Dataset records
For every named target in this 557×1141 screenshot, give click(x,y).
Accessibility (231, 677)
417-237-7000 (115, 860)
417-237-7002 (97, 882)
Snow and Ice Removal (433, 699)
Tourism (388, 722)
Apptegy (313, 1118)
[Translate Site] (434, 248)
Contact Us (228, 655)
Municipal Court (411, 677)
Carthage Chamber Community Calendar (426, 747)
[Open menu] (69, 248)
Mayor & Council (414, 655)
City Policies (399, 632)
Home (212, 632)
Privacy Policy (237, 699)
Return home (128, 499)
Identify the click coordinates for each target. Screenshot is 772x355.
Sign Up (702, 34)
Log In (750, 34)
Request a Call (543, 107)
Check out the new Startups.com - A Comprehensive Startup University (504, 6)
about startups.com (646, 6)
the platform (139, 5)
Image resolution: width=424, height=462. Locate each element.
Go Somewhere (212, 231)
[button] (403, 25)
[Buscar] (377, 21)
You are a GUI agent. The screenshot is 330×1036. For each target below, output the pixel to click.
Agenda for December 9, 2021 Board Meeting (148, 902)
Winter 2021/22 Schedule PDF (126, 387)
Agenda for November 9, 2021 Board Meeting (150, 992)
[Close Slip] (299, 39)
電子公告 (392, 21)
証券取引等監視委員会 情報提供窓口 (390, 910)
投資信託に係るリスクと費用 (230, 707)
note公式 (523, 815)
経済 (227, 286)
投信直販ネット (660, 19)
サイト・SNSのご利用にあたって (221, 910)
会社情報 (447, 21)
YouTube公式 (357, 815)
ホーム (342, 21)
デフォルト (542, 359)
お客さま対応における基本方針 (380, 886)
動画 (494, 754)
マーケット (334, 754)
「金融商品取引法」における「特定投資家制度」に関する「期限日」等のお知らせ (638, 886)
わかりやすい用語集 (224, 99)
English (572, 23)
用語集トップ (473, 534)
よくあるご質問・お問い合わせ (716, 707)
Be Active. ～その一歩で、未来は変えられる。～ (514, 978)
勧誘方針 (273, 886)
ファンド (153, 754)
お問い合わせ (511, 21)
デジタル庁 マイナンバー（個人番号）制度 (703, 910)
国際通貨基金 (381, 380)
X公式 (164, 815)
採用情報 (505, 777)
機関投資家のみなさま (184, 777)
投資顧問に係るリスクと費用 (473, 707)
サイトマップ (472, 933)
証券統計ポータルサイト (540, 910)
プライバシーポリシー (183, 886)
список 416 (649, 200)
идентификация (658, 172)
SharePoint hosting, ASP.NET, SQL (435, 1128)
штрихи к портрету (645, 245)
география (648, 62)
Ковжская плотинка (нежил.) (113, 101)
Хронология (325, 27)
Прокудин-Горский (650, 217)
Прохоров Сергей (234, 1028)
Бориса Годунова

Aim of the task
Report each line of the data above that contains the string "target". Case counts.

Solution for this problem
For every named target in this 557×1141 screenshot, give click(x,y).
Identify the click coordinates for each target. Screenshot is 772x355.
You are a GUI agent. The screenshot is 330×1036. For each target below, output the pixel to click.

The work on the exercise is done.